WORK ORDER: Count the lines in the data below that have "agent" in them, and reply with only that number.

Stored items
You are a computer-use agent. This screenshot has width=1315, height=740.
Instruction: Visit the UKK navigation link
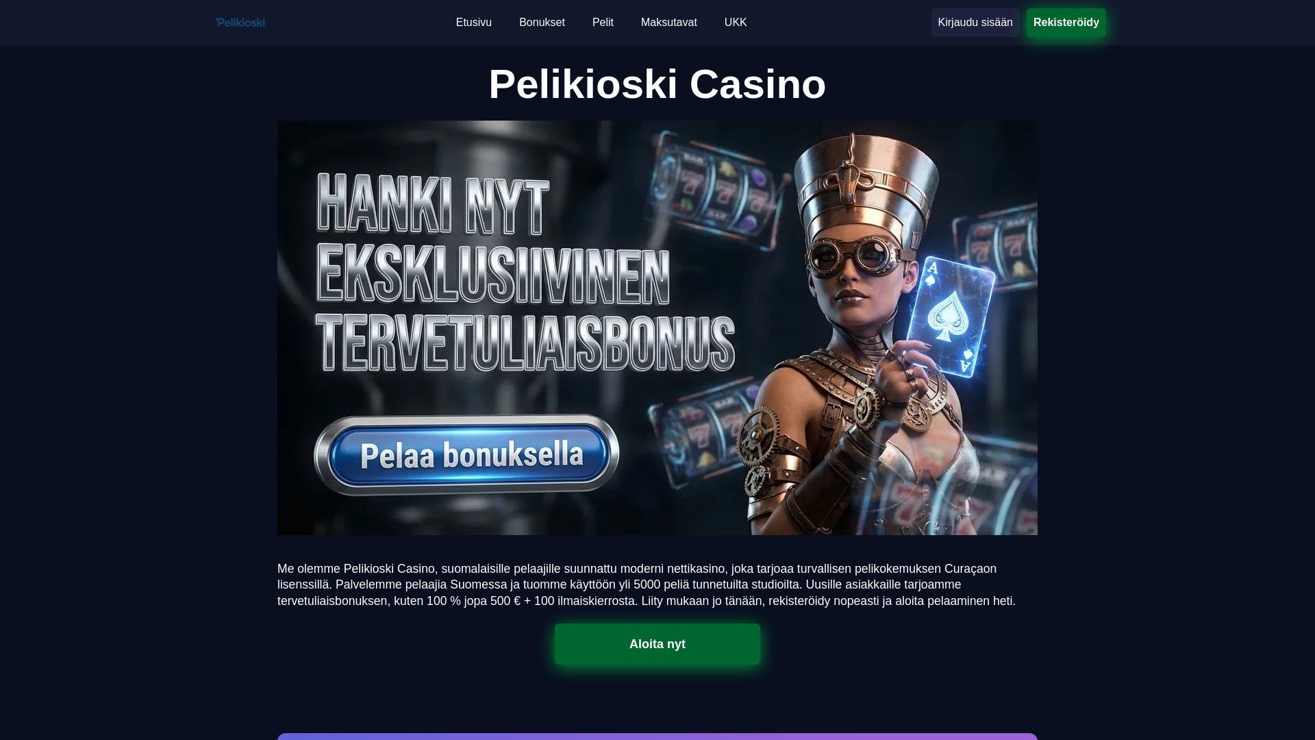(736, 23)
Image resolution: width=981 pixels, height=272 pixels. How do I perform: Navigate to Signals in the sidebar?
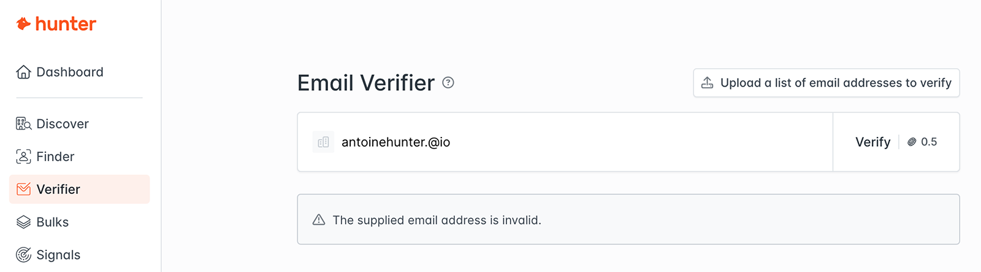coord(58,255)
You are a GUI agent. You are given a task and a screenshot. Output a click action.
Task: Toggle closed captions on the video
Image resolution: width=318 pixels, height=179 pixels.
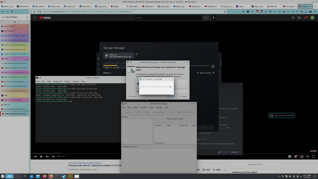290,156
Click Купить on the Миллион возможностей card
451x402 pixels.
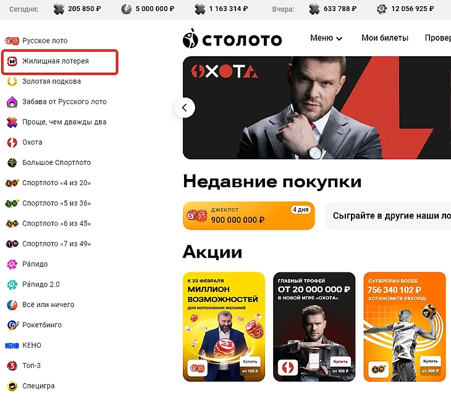coord(250,361)
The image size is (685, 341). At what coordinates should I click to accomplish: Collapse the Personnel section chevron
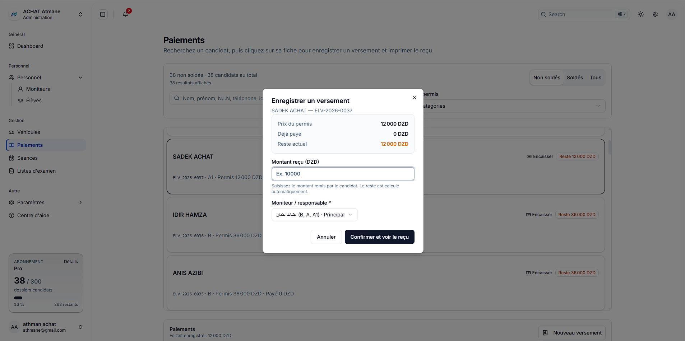pos(80,78)
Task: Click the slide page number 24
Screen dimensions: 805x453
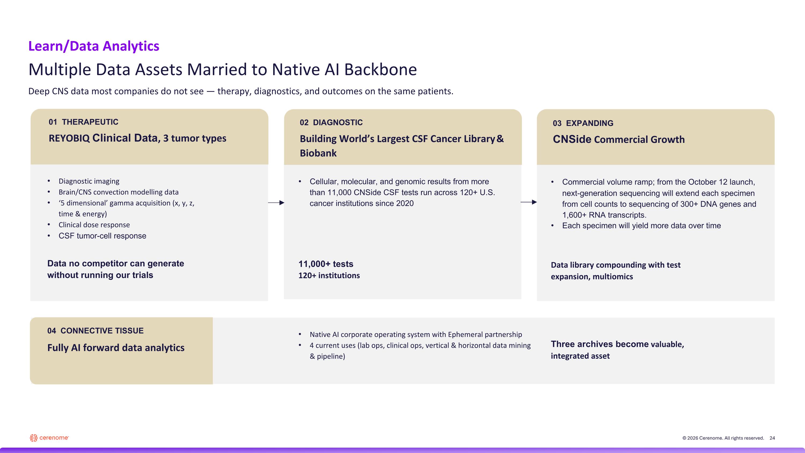Action: [772, 438]
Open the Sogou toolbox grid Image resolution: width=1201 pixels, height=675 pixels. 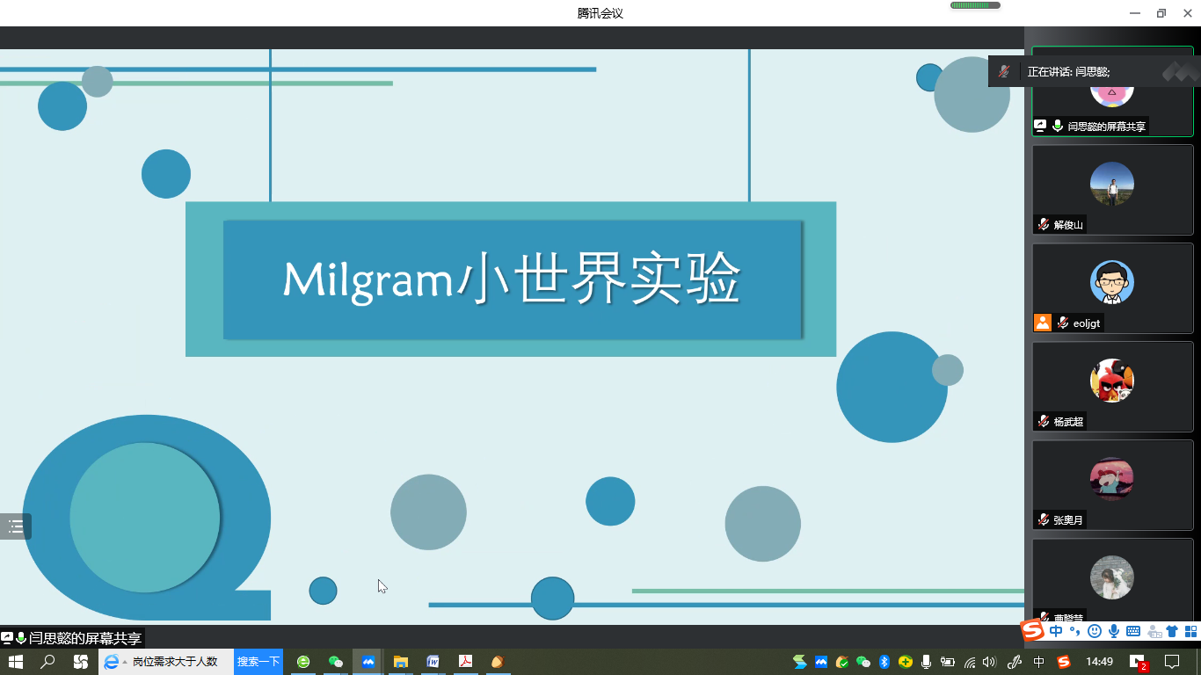click(x=1190, y=631)
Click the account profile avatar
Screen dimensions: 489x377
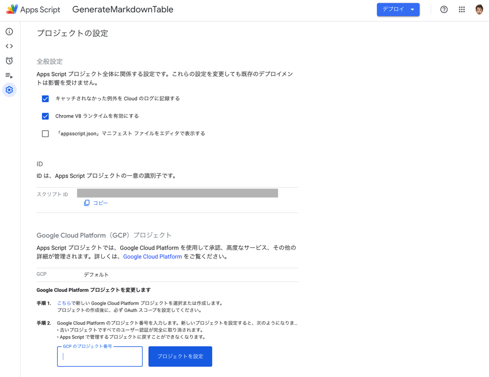tap(479, 9)
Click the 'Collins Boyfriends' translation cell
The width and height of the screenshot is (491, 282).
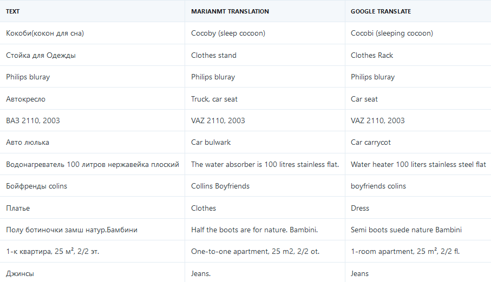(x=220, y=186)
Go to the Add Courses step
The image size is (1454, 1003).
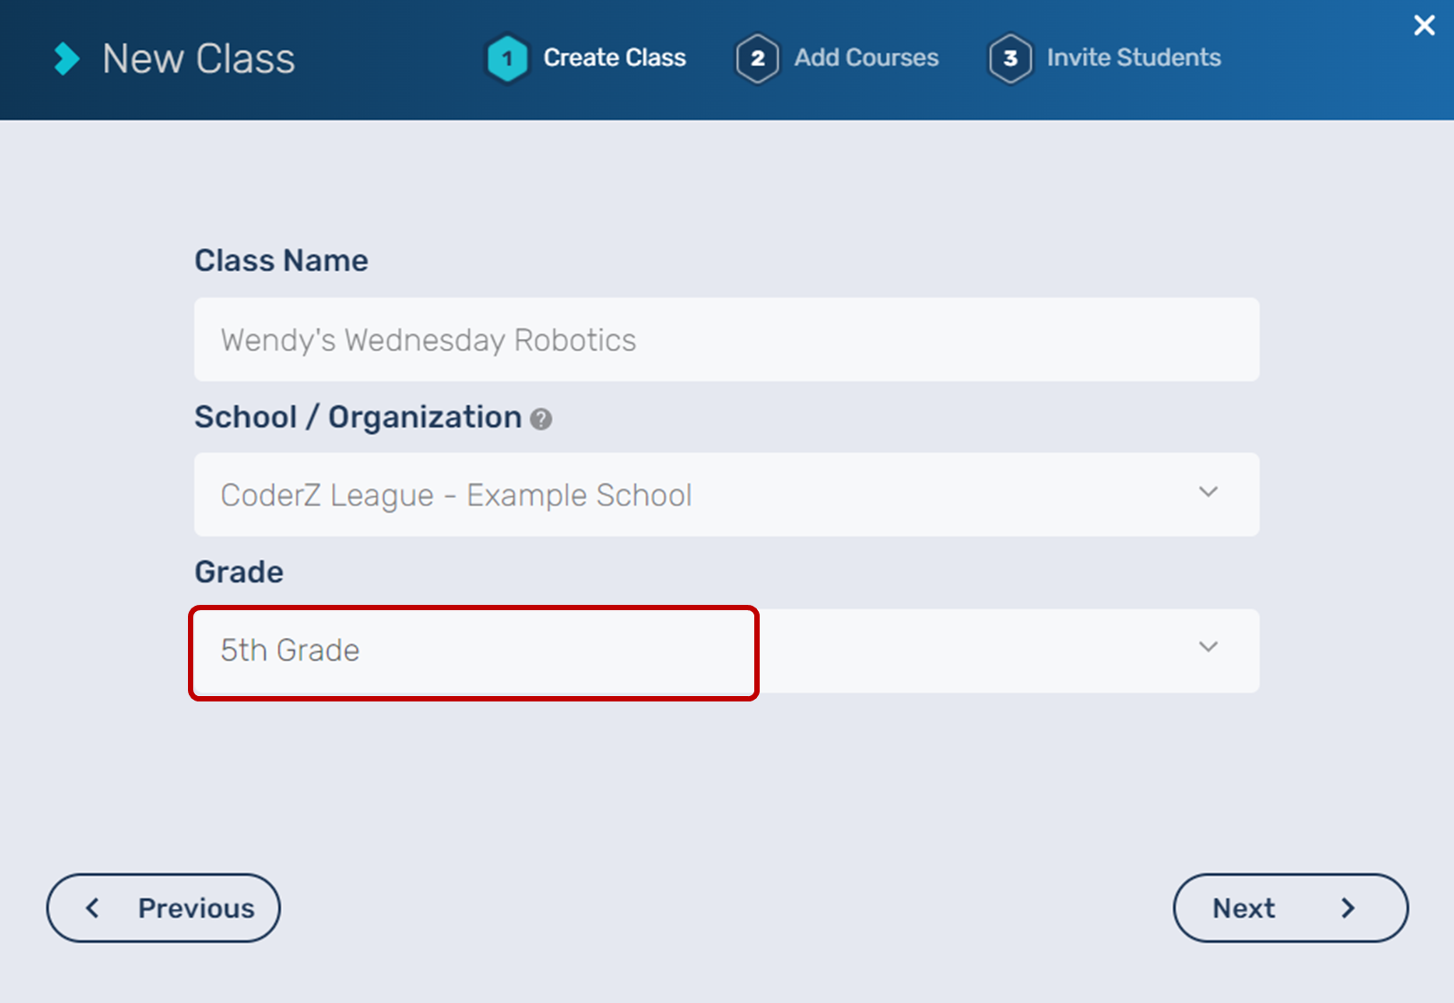coord(866,58)
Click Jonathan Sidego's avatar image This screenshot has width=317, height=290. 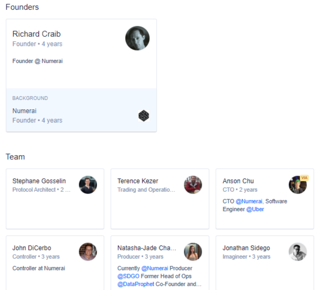coord(298,252)
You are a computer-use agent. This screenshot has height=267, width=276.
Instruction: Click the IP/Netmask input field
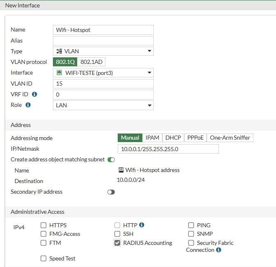point(168,149)
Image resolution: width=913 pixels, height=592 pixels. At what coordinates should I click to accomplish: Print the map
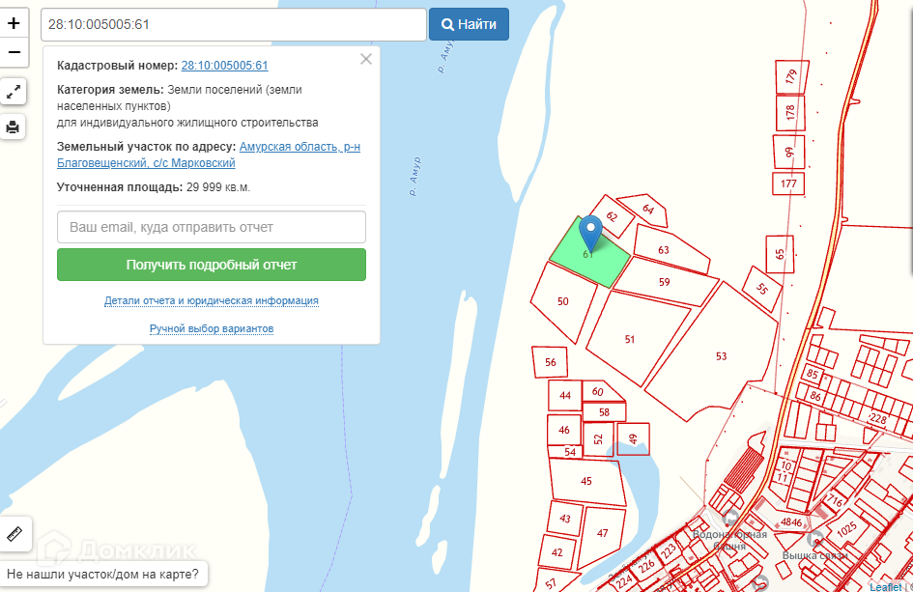14,127
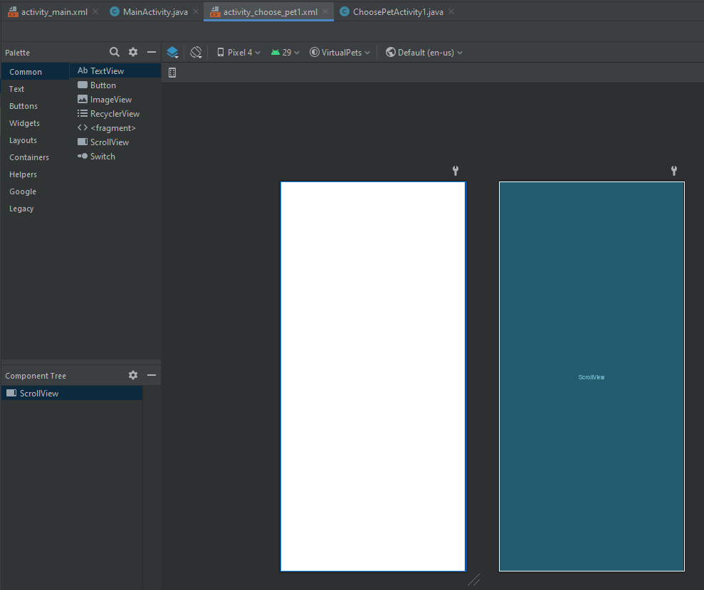Click the orientation rotate icon

point(196,52)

RESPONSE: 3